Exercise requirements:
Below are some entries. Transcribe the lines from the one holding "Given: Increase the" to the one holding "Task: Open Realignments pending approval tile", inclusive, but not the pictures among them.

--- Source data Enclosed Below ---

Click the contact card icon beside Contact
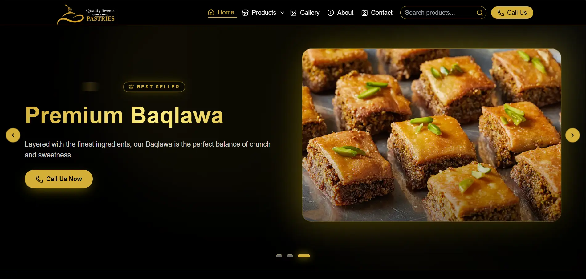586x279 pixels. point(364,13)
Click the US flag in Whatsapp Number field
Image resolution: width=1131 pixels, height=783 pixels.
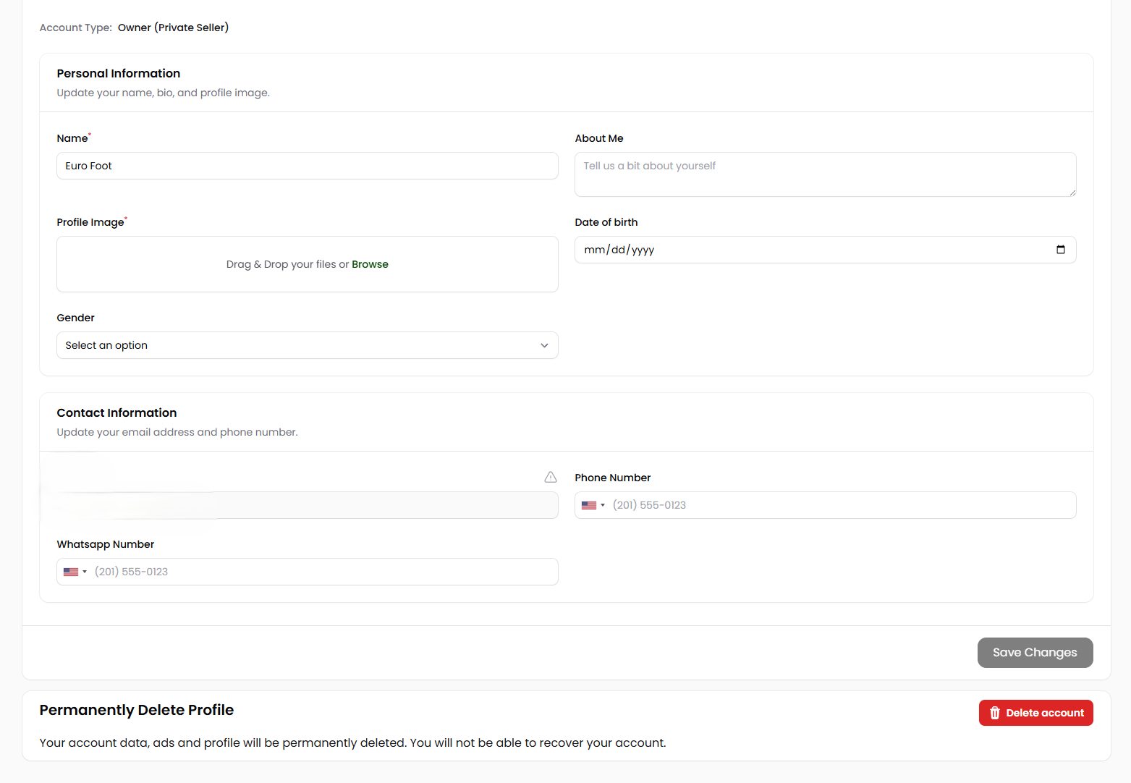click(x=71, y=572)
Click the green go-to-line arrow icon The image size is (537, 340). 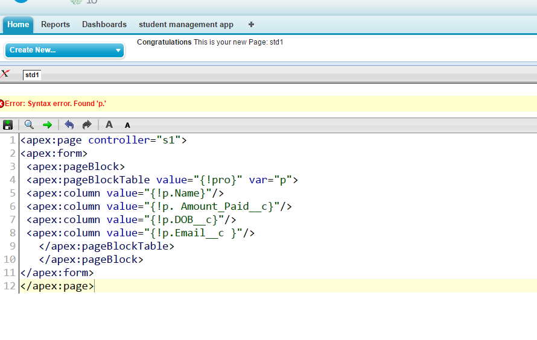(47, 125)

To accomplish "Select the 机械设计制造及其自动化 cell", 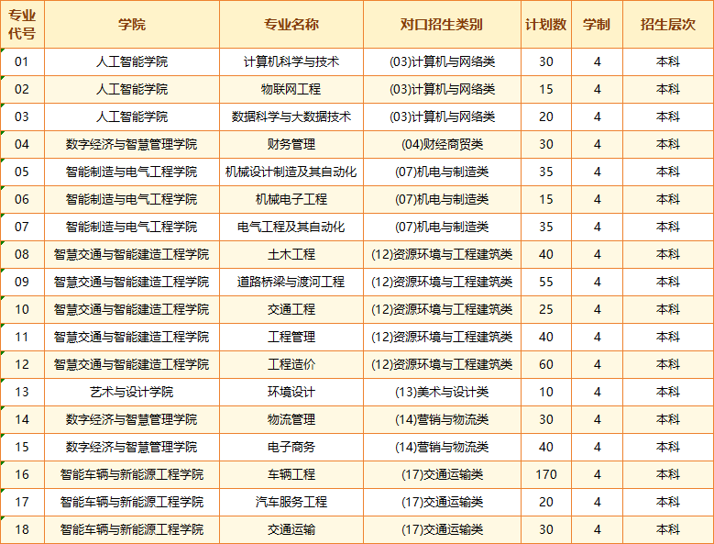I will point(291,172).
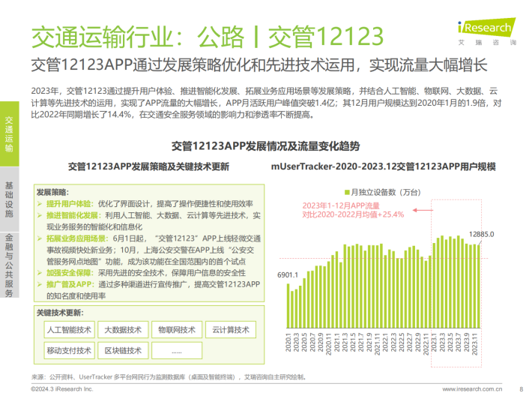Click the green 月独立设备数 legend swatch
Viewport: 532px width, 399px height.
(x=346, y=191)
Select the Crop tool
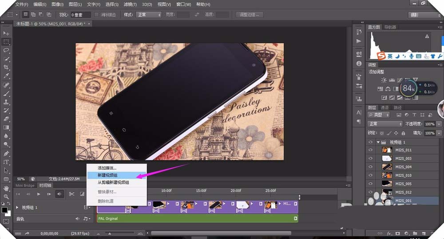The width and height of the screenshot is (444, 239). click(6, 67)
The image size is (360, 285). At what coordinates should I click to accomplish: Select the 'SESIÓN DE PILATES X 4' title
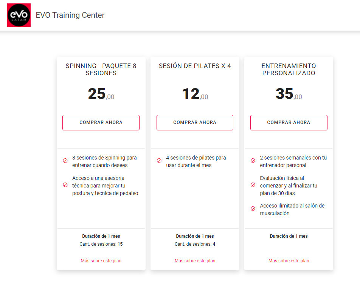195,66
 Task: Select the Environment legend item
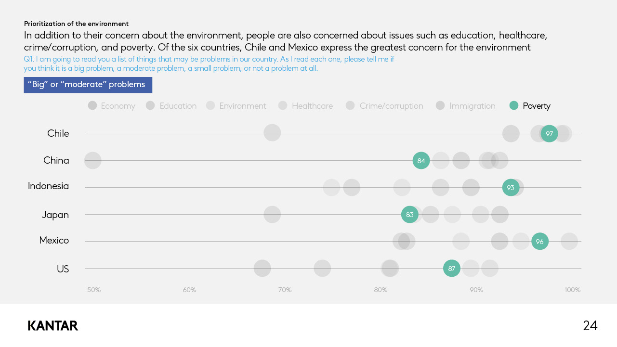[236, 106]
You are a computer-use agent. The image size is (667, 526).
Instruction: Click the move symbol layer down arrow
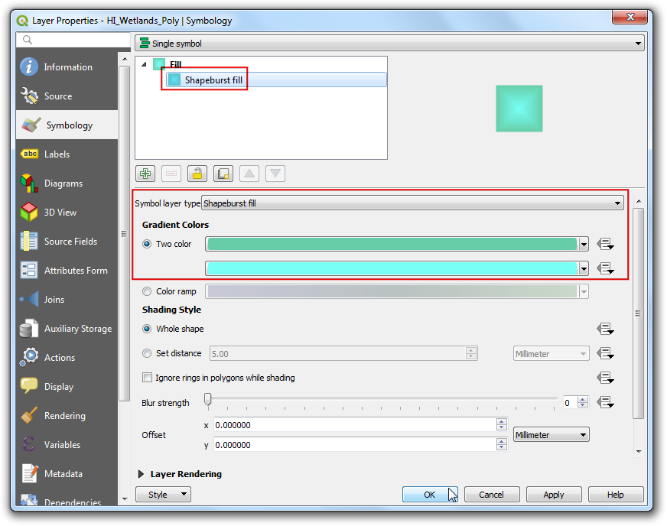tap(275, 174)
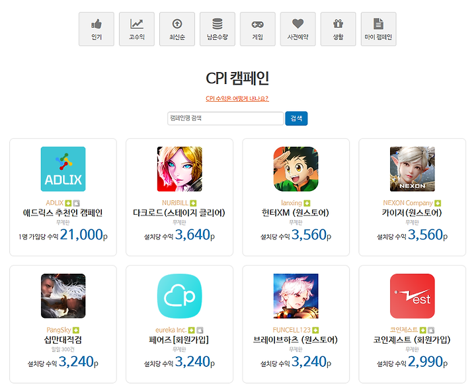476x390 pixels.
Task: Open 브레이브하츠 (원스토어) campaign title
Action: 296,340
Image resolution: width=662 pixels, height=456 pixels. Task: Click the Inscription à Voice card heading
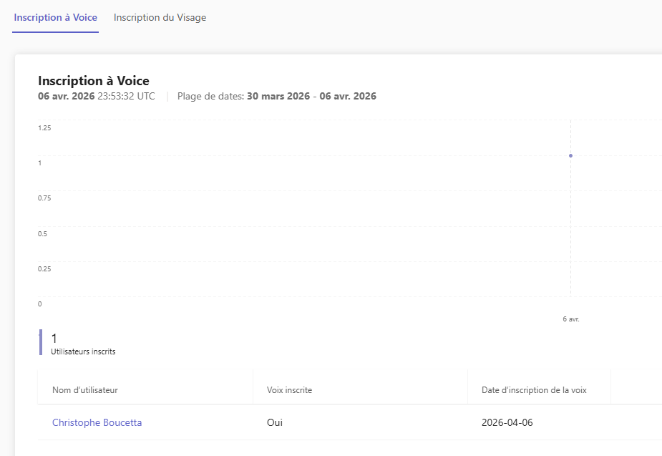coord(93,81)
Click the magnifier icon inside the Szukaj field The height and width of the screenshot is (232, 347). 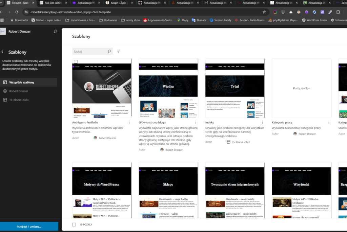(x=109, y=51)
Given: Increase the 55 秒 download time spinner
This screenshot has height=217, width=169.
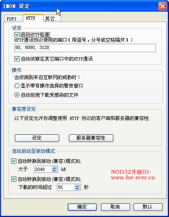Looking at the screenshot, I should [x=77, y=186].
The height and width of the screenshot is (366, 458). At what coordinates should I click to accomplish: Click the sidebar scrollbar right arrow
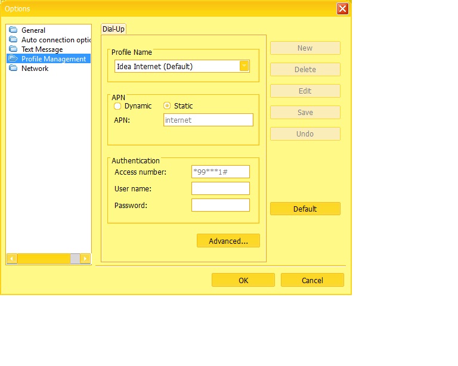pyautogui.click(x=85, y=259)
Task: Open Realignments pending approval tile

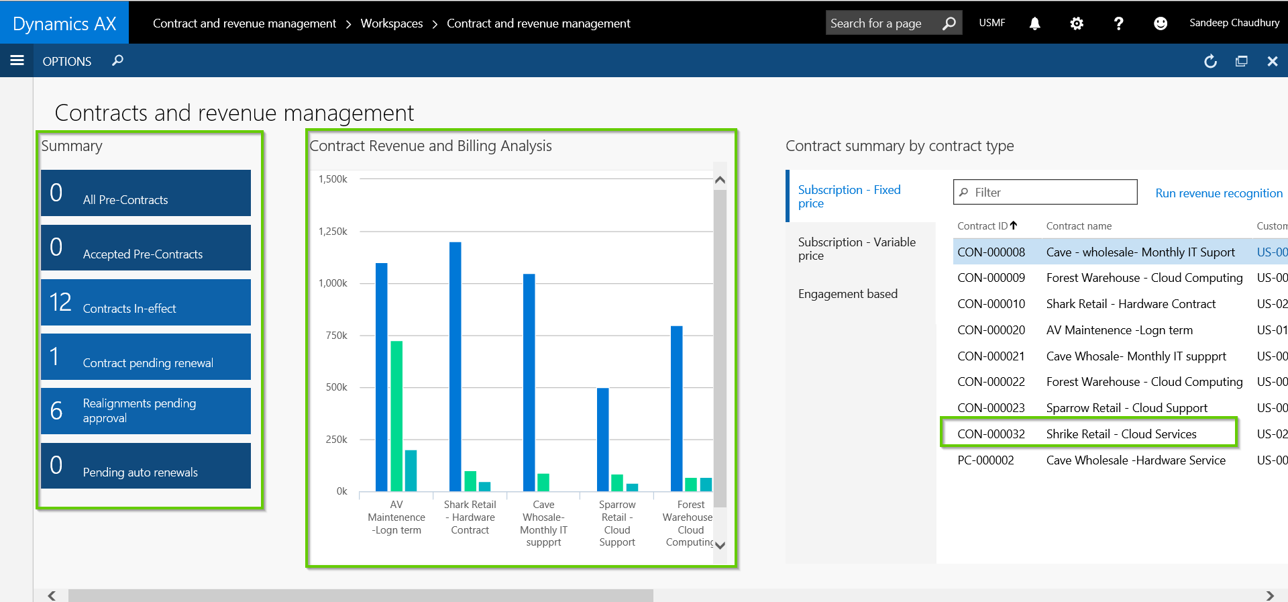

--- End of Enclosed Source data ---
--- Source data Enclosed Below ---

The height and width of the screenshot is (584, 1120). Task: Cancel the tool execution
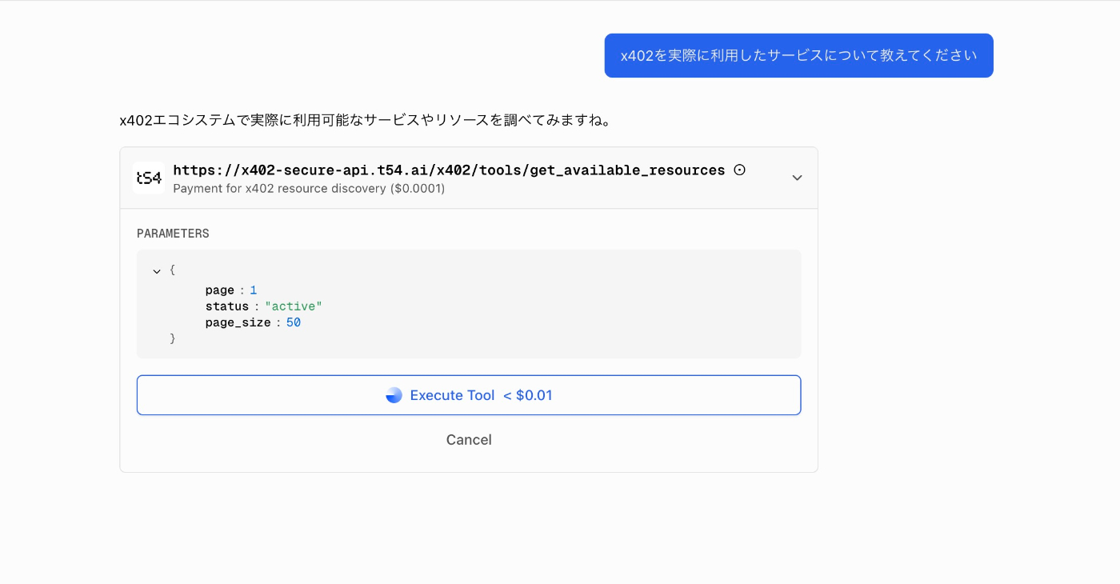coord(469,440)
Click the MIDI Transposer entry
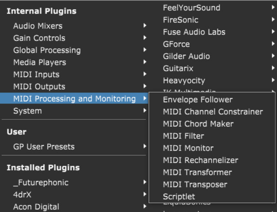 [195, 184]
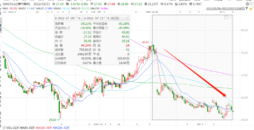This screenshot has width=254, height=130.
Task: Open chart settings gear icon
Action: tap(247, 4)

--- End of Enclosed Source data ---

Solution:
Given: Increase the 55 秒 download time spinner
This screenshot has height=217, width=169.
Looking at the screenshot, I should [x=77, y=186].
The height and width of the screenshot is (366, 458). At what coordinates should I click to accomplish: Click the sidebar scrollbar right arrow
pyautogui.click(x=85, y=259)
Task: Open Realignments pending approval tile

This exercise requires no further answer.